● Prompt
Find the line holding "Task: Open the All Prizes dropdown" in the entries below. Give it again exactly, along with every line after it up to and including the line holding "Navigate to New Volume (D:) breadcrumb".

● Data for analysis
···

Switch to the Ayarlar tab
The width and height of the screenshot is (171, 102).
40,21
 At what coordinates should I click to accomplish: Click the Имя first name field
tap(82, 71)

···

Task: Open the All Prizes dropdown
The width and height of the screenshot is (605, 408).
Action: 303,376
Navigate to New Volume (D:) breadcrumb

···

● Exercise answer
Task: Open the All Prizes dropdown
The width and height of the screenshot is (605, 408).
Action: 303,376
Navigate to New Volume (D:) breadcrumb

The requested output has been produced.